Uspenski Cathedral is the largest orthodox church in Western Europe and is a clear sign of the impact Russia once had on Finland.
As a city built on the water, the sea plays an important role in the every day lives of Helsinki’s residents. The busy harbour is the departure point for huge ferries that travel daily to Stockholm, Tallinn and St Petersburg.
A great way to get an appreciation for Helsinki is on a harbour cruise which will take you around the nearby archipelago. The two hour cruise we enjoyed included a delicious buffet lunch, and for around EUR 35 per person, was a very relaxing way to see Helsinki from the water.
Helsinki’s imposing Lutheran Cathedral is easily recognised by it’s green dome and neo-classical architecture. Construction of the church, which sits in Senate Square, was completed in 1854.
It’s worth climbing the steps for great views, and to see the interior of this magnificent church designed by Carl Ludvig Engel.
This rather abstract monument consisting of 600 stainless steel pipes, was built to commemorate Finland’s greatest composer, Jean Sibelius.

## What you should do:
Carry the Helsinki sightseeing passage forward from its last sentence for a few more sentences in the same style.

## Collected material:
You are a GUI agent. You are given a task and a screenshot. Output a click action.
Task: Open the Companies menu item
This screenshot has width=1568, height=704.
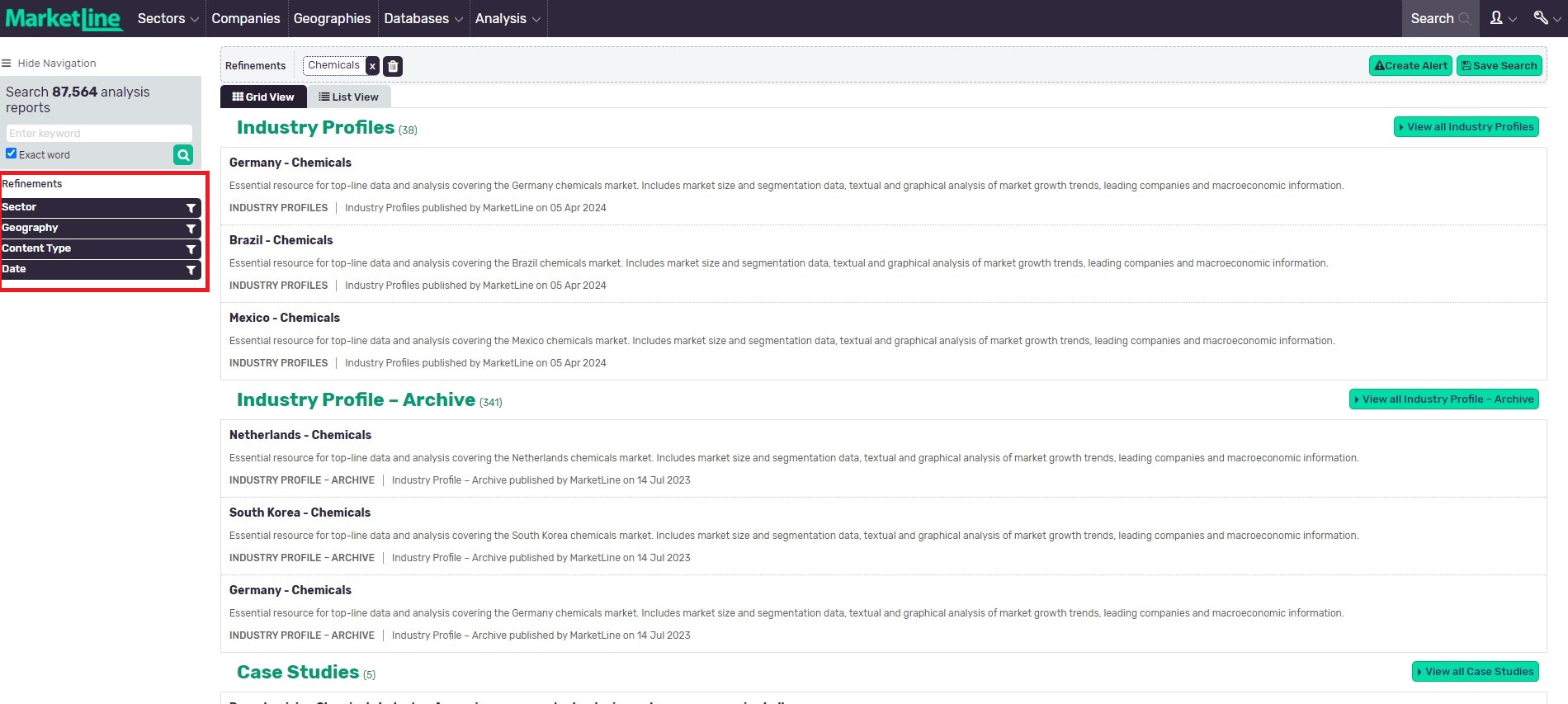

## Result of the task:
Whilst it won’t appeal to everyone, the lovely parkland setting, right by the water, makes it definitely worth a visit.
Temppeliaukio Church – Church in the rock
Unlike Helsinki’s two cathedrals, the Temppeliauko Church (the ‘church in the rock’) is a relatively recent addition to the city, built in 1969. Blasted out of rock, the church looks nothing from the outside but once inside it’s a true work of masterful architecture.
The roof is made of a 13 mile-long coil of copper ribbon finished with a copper and skylight dome.
The church provides wonderful acoustics and is sometimes used for concerts. Underneath is an air-raid shelter that can hold 6,000 people!